Details

MOA (Massive On-line Analysis) is a framework for data stream mining. It includes tools for evaluation and a collection of machine learning algorithms. Related to the WEKA project, it is also written in Java, while scaling to more demanding problems. The goal of MOA is a benchmark framework for running experiments in the data stream mining context by proving

  • storable settings for data streams (real and synthetic) for repeatable experiments
  • a set of existing algorithms and measures form the literature for comparison and
  • an easily extendable framework for new streams, algorithms and evaluation methods.

Using MOA

The workflow in MOA follows the simple schema depicted below: first a data stream (feed, generator) is chosen and configured, second an algorithm (e.g. a classifier) is chosen and its paramters are set, third the evaluation method or measure is chosen and finally the results are obtained after running the task.

To run an experiment using MOA, the user can choose between a graphical user interface (GUI) or a command line execution. Users should probably start by watching the demo video (see downloads) or download the software and try on an example. Developers can easily extend all three parts of the above architecture to include and test new methods.

MOA currently supports stream classification, stream clustering, outlier detection, change detection and concept drift and recommender systems. We are working on extending MOA to support other mining tasks on data streams. If you have any suggestions, wishes, contributions or ideas, do not hesitate to contact us!

Stream Classification

  • Data Sources or Streams: ARFF Reader, Random Tree Generator, SEA Concepts Generator, STAGGER Concepts Generator, Rotating Hyperplane, Random RBF Generator, LED Generator, Waveform Generator, and Function Generator.
  • Classifiers: Naive Bayes,  Hoeffding Tree, Hoeffding Option Tree, Hoeffding Adaptive Tree, Bagging, Boosting, Bagging using ADWIN, Leveraging Bagging, SGD, Perceptron, SPegasos.
  • Evaluation procedures for Data Streams: Holdout and Interleaved Test-Then-Train or Prequential

All details can be found here.

Stream Clustering

All details can be found here.

Outlier Detection

All details can be found here.

Recommender Systems

All details can be found here.

Extending MOA

Here we just want to give a short example of how to easily extend MOA with a new learning algorithm.
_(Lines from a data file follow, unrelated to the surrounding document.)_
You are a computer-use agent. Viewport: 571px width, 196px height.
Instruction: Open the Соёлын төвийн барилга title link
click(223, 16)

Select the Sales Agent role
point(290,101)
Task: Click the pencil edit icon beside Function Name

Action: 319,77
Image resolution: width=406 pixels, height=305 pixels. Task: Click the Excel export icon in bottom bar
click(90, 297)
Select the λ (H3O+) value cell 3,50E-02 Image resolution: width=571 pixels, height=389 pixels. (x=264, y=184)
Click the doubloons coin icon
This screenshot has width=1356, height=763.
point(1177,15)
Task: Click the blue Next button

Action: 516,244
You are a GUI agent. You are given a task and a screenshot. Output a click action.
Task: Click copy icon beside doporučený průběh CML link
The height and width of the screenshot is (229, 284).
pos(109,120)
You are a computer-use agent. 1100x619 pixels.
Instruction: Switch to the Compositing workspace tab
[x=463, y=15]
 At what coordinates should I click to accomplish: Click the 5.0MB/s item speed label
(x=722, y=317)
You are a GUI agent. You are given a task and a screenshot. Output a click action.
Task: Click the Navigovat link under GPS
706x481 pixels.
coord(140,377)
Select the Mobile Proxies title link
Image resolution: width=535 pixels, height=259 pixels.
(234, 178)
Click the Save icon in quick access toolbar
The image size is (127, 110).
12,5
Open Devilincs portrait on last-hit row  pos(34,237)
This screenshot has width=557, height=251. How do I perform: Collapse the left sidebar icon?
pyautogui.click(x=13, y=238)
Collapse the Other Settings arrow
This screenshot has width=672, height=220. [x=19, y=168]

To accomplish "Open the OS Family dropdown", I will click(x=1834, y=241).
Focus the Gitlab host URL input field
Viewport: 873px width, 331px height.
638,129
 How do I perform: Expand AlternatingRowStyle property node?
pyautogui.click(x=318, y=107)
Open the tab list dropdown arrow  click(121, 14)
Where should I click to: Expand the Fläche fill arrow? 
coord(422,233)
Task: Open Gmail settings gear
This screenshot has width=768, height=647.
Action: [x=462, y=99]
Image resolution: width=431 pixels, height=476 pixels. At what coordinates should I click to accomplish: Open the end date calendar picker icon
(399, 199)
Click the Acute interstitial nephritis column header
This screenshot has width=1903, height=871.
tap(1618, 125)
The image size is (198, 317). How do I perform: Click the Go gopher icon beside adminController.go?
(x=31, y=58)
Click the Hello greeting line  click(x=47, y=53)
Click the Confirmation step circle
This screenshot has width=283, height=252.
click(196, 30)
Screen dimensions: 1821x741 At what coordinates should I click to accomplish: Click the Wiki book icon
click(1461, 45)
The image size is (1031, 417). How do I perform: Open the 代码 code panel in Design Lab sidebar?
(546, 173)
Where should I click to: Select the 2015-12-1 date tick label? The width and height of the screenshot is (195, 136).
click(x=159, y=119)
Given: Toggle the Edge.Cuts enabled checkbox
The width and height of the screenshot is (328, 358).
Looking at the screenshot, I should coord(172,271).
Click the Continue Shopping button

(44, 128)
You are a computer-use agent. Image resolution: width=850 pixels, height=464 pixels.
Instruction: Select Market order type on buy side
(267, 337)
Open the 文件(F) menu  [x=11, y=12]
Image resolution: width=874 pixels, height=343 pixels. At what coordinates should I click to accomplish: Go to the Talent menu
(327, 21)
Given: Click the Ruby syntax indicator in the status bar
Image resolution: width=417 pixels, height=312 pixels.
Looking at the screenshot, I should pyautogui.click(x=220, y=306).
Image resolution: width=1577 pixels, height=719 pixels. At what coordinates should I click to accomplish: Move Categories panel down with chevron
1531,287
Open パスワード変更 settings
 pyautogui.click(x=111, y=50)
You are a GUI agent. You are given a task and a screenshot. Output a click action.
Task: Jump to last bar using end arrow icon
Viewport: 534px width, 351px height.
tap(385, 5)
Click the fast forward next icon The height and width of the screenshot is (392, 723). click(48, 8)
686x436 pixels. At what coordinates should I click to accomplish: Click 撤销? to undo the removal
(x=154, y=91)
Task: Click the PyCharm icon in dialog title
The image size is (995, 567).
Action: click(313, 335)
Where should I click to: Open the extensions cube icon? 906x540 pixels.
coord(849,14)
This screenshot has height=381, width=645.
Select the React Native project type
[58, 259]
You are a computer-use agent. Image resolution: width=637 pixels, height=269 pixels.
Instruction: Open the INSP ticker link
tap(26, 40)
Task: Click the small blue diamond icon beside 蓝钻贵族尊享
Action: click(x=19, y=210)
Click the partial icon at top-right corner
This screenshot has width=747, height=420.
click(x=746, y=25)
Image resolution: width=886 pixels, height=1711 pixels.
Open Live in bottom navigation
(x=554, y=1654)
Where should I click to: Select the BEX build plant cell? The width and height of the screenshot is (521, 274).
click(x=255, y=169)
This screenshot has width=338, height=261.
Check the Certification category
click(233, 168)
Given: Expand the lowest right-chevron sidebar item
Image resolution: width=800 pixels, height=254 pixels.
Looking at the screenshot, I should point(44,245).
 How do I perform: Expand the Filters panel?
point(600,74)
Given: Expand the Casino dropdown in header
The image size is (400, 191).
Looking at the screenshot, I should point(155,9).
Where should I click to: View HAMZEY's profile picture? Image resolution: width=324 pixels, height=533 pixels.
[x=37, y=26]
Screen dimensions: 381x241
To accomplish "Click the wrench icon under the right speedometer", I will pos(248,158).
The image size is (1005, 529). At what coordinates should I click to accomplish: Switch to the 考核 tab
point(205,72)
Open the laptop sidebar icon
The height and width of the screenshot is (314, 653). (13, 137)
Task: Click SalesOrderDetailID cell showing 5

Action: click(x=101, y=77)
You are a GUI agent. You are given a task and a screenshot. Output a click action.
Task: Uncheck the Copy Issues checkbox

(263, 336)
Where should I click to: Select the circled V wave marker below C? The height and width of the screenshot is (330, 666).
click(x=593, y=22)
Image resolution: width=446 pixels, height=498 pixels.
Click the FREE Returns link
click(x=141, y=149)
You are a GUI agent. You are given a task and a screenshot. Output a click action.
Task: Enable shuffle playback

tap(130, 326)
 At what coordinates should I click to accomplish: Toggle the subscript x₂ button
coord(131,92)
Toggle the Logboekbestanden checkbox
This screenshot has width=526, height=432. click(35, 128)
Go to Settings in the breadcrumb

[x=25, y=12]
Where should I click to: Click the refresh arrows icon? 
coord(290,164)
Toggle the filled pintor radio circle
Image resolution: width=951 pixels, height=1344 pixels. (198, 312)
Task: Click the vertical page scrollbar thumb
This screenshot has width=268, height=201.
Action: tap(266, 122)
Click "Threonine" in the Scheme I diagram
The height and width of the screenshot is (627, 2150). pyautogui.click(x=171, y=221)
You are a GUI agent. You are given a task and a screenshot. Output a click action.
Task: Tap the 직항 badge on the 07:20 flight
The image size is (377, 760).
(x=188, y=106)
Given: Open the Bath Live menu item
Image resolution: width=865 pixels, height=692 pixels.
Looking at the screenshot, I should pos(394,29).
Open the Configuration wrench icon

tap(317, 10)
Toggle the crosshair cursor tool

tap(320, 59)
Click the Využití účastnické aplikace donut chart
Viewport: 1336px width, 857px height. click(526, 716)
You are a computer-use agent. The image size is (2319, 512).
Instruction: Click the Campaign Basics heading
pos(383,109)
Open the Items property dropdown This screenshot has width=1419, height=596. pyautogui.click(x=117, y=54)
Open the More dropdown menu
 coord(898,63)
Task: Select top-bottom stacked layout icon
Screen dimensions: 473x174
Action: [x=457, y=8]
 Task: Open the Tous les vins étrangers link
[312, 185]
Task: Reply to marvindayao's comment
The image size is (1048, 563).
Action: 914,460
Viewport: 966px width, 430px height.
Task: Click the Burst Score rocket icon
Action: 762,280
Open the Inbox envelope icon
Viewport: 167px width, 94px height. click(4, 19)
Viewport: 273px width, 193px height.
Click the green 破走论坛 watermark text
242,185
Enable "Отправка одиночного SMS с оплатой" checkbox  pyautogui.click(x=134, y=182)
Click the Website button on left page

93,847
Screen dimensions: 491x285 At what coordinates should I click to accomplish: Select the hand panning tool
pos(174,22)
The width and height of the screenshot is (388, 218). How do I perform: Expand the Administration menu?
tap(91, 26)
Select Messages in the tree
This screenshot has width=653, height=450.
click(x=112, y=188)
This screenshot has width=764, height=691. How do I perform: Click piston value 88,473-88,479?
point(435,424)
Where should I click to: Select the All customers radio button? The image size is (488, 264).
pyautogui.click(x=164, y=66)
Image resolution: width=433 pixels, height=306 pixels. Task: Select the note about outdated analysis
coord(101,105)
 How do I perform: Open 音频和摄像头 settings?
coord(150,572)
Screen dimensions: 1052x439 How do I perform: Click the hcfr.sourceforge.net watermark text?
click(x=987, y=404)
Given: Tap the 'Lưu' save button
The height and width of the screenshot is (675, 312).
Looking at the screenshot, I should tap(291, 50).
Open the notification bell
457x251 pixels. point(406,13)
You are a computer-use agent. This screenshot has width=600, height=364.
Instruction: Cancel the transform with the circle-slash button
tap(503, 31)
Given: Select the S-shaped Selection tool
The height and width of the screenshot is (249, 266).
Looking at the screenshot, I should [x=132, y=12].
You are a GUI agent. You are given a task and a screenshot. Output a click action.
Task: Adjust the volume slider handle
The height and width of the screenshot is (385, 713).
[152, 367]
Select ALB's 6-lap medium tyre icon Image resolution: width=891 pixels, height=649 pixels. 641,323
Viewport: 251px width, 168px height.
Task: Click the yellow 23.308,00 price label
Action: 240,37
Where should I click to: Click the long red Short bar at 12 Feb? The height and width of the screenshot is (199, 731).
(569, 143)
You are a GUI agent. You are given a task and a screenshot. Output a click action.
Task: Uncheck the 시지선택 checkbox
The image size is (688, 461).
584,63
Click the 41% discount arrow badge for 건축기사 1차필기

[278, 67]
New methods are added to the framework via reflections on start up.

To add a new stream classifier algorithm, implement the Classifier.java interface with the following three main methods

void resetLearningImpl(): a method for initializing a classifier learner
void trainOnInstanceImpl(Instance): a method to train a new instance
double[] getVotesForInstance(Instance): a method to obtain the prediction result

To add a new stream clustering algorithm, implement the Clusterer.java interface with the following three main methods

void resetLearningImpl(): a method for initializing a clusterer learner
void trainOnInstanceImpl(Instance): a method to train a new instance
Clustering getClusteringResult(): a method to obtain the current clustering result for evaluation or visualization

Bi-directional interaction of MOA with WEKA

It is easily possible to use WEKA classifiers from MOA, and MOA classifiers and streams from WEKA.